## begin Input for this task

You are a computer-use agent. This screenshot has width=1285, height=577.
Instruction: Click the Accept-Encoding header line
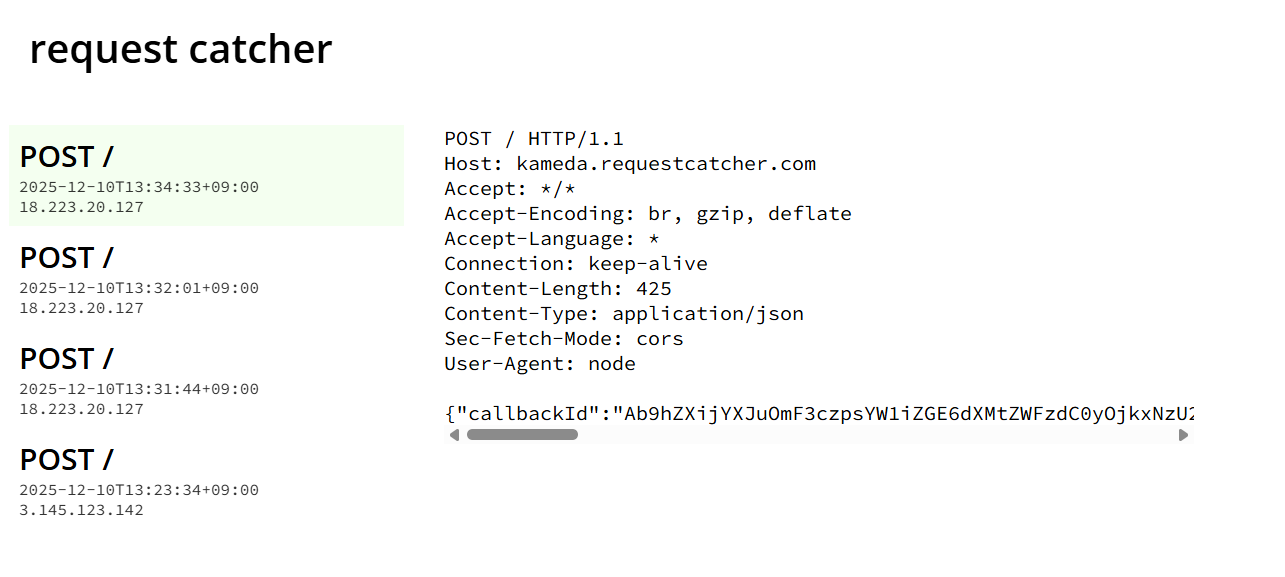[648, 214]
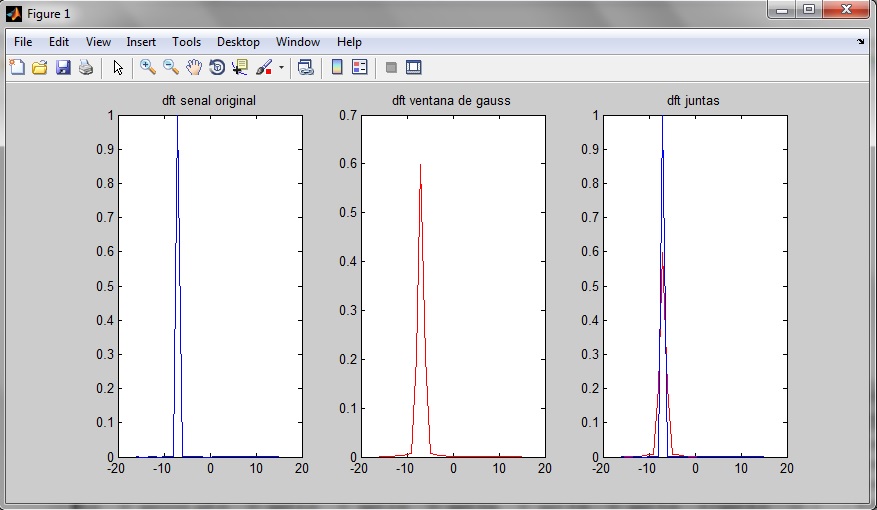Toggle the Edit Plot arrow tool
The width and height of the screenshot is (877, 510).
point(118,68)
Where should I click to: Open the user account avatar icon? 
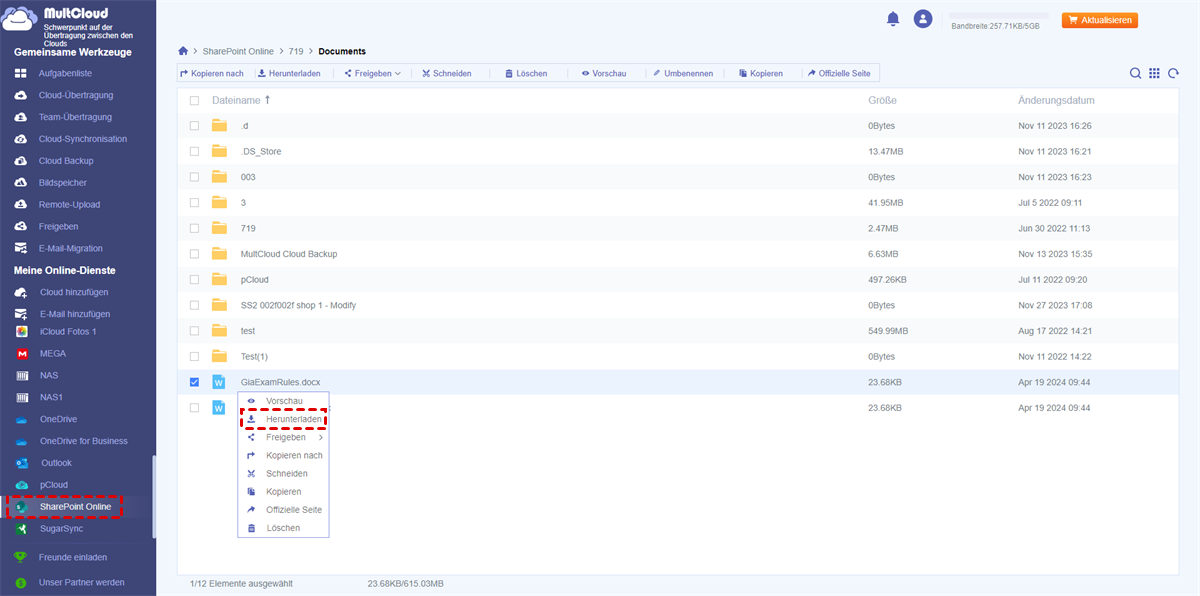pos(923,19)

## end Input for this task

Task to complete -> Recast all the rows above as a numbered list, one line per item, with blank lines dropped. Leave the pictures out.

Reply to the task ->
1. You are a computer-use agent. This screenshot has width=1285, height=577.
2. Instruction: Click the Accept-Encoding header line
3. [648, 214]
4. Toggle the Edit Plot arrow tool
5. The width and height of the screenshot is (877, 510).
6. point(118,68)
7. Where should I click to: Open the user account avatar icon? 
8. pos(923,19)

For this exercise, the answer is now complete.